I believe I see clearer than ever, but those who have necessarily walked this Gauntlet with me seem to have cloudier vision and lost more perspective each time we’ve done this. Maybe they are just tired. My oldest daughter, Delaney, came to the foot of my bed yesterday. We were talking about upcoming school shopping and in the honesty we’ve always shared she said, “This is just hard. You are grumpy, and I know it is because you are hurting, but every summer is like this.” I am wrecked. The truth is I have one of those “on this day” apps for Facebook, and I realize how many years we have been in continuous crisis, leading up towards it or recovering from it. Dan and I had a fight last night. We don’t fight. Ever. Truly. I sometimes want to give him an out. He has to want that. All I wanted was a hug. He said I was too “brittle.” I know he wonders if he will ever have his wife back. We both know he is not cut from the cloth that cares for someone sick long term and certainly not disabled. He cannot advocate. He can barely sit in a hospital room. I don’t think his love for me is tied to this. I think it’s just too much to ask of him. I know that’s a real thing. You’re a fool if you think it’s not. My dad reminded me recently one of the most painful things I know to be true. “Most men would have left.” It is only my little Danica whose empathy seems to know no bounds. Although she cannot remember fully her own surgeries or even the months of being held in a brace which kept others from real touch she finds me and clings to me in the awkward way you must when your mommy is wearing an Aspen collar all day and night.

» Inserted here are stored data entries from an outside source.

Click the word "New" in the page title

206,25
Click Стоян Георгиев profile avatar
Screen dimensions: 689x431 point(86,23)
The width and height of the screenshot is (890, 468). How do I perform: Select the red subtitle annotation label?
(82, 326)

I see like the blind man who Jesus took outside the city and spit on earth and covered his eyes with clay and healed him. When I read this oh so old post I almost laugh at the beginning of that miracle in my life. Surely it was not only meant for me. The suffering I feel today comes from my vision being almost crystal clear and less myopic every day, and the paralyzing fear those close to me are seeing less and less. As I wade through my usual post surgery self pity I push to begin going back to work. I am finishing my book. I edit based on these new stories I’ve gathered and the added perspective they bring. I realize more than ever this book is for those of us who drag our chairs around in a circle each week and say, “Hello, My name is Monica, I have,” and we state the laundry list of conditions that are not us but that make up our bodies and have become the threads that hold together our lives. We share the things even those who love us most and try the hardest can only make out through a mist.

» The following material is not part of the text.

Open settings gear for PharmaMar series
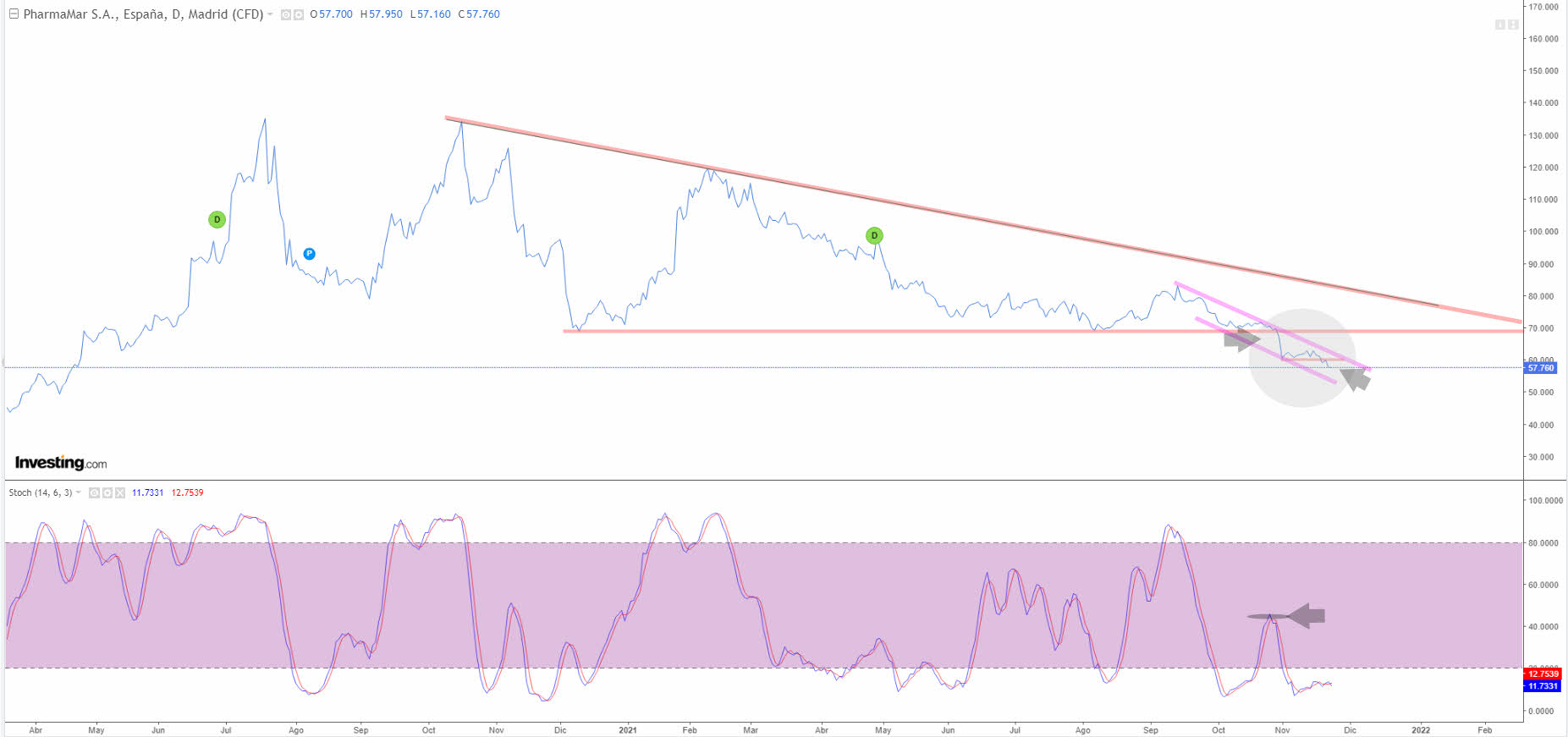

Nora Gallagher was presenting at a writing conference in Washington DC the weekend our family left for the beach. I desperately wanted to attend. I took her book Moonlight Sonata at the Mayo Clinic to read on our trip. I suggest anyone beginning or walking through a journey in the world of illness and medicine and sorting out their faith in the darkness and sometimes blinding light the long walk brings to read this honest and beautiful narrative. In her last chapter she writes:

Following Jesus was meant to be an ongoing movement, not a creed, not a wall of set in stone words. A place where practices, like prayer, like meditation, were taught, where stories and memories, largely about vulnerability and suffering were collected and shared. The body’s pain and suffering were meant to be a part of this whole: I don’t think Jesus had in mind a place where you had to tolerate the empty predictability of a service and stand upright at the coffee hour if you had been diagnosed with lymphoma or sarcoidosis or lung cancer. He was, at the heart of his ministry, a healer.

And the stories of his followers were meant to be taken seriously to become part of the ongoing larger Story. A river of stories, joining the sea. The living stories of a faith’s followers are what keep it alive.

I have more regard for how each of us finds a way, the man in scrubs playing the Moonlight Sonata at the Mayo Clinic, the girl in the wheelchair, the boy with no hair running in the wind, each of us feeling our way in the dark. “The infinite value of one human being,” a friend said, “isn’t that what it’s all about?”

This land of illness, behind the wall, is much larger than I thought, and through its lens, the world we all live in, what we call the natural world, becomes more precious. I said I would give quite a lot to have my own body back, but yesterday I saw the evening light falling on the old oak trees in our park, their bark like the skin of elephants. This world is so beautiful, and not only can I still see it, I no longer pass through it quite the same way I did before. I, at least sometimes, am in it, in its beauty, in its enchantment, in its divine life…”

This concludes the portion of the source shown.